Probably not, and it is a fun artifact. I've got a number of PDP-8 core
memories (actually in PDP-8's :-) which are much less rare. That said, if
you're looking for a parent/child project, or just a fun project, you can make
a bit of "core memory" out of a #2 iron nut, a couple of full bridges, and an
opamp. We did this with the kids for a science project once and its a lot of
fun. You get to learn about hysteresis, the inherent 'analog' nature of
digital machines, and with careful planning you could impractically hide
information in the spare nuts drawer in the garage :-).

------
mhb
For the money, I'd prefer a Curta calculator:

[http://en.wikipedia.org/wiki/Curta](http://en.wikipedia.org/wiki/Curta)

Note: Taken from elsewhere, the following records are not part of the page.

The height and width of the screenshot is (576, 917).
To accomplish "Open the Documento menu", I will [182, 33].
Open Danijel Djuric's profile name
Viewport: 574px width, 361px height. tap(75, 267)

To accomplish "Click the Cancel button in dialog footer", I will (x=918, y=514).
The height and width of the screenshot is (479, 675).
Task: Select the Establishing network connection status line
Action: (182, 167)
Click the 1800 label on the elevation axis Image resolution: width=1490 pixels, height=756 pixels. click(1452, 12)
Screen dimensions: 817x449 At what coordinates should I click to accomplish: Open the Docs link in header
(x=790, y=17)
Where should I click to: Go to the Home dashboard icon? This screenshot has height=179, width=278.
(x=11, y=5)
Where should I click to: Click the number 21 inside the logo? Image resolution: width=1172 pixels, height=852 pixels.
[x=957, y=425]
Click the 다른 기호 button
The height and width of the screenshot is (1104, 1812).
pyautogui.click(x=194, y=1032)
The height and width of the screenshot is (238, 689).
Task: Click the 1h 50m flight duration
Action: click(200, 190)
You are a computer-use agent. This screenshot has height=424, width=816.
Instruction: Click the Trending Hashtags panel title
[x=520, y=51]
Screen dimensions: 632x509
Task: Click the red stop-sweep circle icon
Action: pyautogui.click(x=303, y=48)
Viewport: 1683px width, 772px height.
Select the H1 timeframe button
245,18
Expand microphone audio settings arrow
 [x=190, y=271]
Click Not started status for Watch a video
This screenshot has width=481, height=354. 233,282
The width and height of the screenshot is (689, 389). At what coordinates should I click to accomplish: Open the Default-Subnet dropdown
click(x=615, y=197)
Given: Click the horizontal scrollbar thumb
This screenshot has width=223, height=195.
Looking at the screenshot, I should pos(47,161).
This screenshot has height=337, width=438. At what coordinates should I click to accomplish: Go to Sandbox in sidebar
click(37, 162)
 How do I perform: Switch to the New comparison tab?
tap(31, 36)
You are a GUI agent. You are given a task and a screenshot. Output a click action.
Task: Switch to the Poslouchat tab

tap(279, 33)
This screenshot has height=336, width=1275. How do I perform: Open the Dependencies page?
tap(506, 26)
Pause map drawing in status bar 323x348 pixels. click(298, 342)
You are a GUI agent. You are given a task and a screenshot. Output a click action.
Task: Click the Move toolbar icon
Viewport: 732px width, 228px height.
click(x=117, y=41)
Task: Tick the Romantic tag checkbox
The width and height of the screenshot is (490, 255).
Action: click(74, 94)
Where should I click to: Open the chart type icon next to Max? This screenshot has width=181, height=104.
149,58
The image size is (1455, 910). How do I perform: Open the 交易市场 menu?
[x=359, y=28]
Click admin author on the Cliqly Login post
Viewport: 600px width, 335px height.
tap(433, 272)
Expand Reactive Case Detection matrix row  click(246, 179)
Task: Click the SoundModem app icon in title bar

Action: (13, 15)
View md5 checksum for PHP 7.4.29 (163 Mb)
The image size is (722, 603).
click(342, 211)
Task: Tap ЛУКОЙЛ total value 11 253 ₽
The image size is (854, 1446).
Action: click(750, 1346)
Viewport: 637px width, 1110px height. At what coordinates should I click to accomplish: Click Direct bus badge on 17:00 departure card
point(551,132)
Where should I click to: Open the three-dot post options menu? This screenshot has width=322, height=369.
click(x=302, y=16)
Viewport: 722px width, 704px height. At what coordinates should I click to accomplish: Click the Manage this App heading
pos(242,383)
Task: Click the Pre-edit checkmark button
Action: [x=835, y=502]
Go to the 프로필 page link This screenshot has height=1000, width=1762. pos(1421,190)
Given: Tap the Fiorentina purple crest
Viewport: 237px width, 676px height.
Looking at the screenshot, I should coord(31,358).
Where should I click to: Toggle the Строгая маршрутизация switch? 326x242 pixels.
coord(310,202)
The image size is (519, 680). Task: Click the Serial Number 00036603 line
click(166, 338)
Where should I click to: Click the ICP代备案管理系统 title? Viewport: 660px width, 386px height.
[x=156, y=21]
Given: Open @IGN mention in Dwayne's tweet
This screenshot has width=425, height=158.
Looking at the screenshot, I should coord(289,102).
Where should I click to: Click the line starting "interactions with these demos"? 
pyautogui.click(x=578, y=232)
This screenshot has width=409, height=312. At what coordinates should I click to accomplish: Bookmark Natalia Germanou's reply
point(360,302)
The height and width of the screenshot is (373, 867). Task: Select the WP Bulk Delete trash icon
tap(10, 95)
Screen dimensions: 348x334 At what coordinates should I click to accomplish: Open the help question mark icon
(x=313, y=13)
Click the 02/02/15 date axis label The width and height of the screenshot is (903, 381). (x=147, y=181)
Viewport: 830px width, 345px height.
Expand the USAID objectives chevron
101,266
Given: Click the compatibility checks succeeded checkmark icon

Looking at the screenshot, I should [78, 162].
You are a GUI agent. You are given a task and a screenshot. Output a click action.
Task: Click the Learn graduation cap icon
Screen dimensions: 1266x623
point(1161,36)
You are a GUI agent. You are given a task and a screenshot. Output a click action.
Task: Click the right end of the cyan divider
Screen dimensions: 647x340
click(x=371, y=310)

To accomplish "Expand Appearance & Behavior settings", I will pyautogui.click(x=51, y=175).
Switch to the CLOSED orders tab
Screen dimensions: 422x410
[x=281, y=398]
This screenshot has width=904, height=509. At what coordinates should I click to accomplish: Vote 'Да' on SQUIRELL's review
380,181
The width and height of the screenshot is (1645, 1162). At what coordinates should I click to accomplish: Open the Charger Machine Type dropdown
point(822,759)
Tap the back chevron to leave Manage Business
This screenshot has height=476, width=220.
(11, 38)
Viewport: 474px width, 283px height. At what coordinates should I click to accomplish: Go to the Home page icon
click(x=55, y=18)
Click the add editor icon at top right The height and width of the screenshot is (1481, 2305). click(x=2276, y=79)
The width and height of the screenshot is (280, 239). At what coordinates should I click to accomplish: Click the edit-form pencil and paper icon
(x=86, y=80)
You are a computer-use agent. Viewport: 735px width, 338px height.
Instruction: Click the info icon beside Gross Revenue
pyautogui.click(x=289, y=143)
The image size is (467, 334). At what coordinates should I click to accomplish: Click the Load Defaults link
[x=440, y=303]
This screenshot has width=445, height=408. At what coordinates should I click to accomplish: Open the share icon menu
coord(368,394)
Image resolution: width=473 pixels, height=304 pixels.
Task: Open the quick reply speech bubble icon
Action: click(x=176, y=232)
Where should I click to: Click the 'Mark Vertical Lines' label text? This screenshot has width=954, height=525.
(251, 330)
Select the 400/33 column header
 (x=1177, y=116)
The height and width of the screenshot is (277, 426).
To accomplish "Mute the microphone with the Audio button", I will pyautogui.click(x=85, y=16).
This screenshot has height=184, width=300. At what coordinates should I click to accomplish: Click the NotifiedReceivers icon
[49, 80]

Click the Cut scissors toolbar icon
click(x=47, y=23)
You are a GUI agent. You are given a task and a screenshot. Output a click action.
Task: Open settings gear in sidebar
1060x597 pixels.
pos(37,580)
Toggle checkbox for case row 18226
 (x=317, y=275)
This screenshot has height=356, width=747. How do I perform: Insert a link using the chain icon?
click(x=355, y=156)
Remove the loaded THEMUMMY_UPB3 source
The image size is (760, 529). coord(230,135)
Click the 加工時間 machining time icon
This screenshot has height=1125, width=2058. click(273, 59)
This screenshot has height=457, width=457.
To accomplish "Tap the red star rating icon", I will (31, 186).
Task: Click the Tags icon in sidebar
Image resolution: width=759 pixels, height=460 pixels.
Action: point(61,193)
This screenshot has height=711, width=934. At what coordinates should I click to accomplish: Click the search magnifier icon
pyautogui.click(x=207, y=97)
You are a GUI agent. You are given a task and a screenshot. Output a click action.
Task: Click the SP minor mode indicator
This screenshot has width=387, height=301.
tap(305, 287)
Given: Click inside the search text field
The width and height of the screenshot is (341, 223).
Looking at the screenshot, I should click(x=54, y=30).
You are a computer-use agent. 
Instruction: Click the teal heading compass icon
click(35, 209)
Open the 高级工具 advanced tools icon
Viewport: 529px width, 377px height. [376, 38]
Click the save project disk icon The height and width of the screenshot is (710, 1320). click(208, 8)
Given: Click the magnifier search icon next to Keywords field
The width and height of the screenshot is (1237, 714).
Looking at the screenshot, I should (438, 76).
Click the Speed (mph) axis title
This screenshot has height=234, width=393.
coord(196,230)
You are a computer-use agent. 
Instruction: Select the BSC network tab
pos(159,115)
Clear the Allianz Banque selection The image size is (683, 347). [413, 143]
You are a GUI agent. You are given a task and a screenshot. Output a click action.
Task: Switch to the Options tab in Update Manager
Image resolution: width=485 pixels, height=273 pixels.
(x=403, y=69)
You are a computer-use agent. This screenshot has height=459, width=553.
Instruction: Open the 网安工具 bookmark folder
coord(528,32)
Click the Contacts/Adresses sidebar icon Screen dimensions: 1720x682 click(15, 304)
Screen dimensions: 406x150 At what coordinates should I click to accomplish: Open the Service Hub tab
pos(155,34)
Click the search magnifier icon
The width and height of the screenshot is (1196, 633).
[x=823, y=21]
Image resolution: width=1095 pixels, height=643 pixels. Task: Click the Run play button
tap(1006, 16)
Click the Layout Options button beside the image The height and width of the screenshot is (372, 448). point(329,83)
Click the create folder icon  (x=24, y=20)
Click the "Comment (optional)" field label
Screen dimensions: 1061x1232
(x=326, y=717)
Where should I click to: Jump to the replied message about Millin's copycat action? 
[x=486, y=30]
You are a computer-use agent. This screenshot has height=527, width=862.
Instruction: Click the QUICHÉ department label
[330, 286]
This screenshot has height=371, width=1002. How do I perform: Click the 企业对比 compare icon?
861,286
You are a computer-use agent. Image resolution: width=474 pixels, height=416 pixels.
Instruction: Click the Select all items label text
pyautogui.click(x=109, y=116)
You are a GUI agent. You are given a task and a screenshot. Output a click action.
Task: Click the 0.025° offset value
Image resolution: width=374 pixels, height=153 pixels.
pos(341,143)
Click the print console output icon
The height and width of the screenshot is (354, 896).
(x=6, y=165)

[http://www.ebay.com/sch/i.html?_trksid=p2050601.m570.l1311.R...](http://www.ebay.com/sch/i.html?_trksid=p2050601.m570.l1311.R1.TR2.TRC1.A0.Xcurta+calcu&_nkw=curta+calculator&_sacat=0&_from=R40)

------
VladRussian2
the search in Russian for "Блок памяти БП-20" leads to this

[http://www.ngpedia.ru/cgi-
bin/getpage.exe?cn=61&uid=0.381138...](http://www.ngpedia.ru/cgi-
bin/getpage.exe?cn=61&uid=0.38113870145753&inte=6)

which points to "АСВТ-М" series of machines used in all areas of economics,
government, education, and military as well.

[http://www.icfcst.kiev.ua/MUSEUM/PHOTOS/M-6000_r.html](http://www.icfcst.kiev.ua/MUSEUM/PHOTOS/M-6000_r.html)

Usually the military components would have "ВП" stamp ("Военная приемка" \-
"accepted by military QA") - at least that was the case with electronic
components from torpedo and cruise missiles at the navy base hardware dump
that we sourced our hobby electronics components from in the childhood, and
this doesn't seem to have it :

[http://sovietsouvenirs.com/catalog/images/ic/core_memory-15-...](http://sovietsouvenirs.com/catalog/images/ic/core_memory-15-01.jpg)

------
colanderman
That's 4K _words_ ; each word seems to be 18 bits (assuming that's what
"width" means). That's 9 kB by today's standards.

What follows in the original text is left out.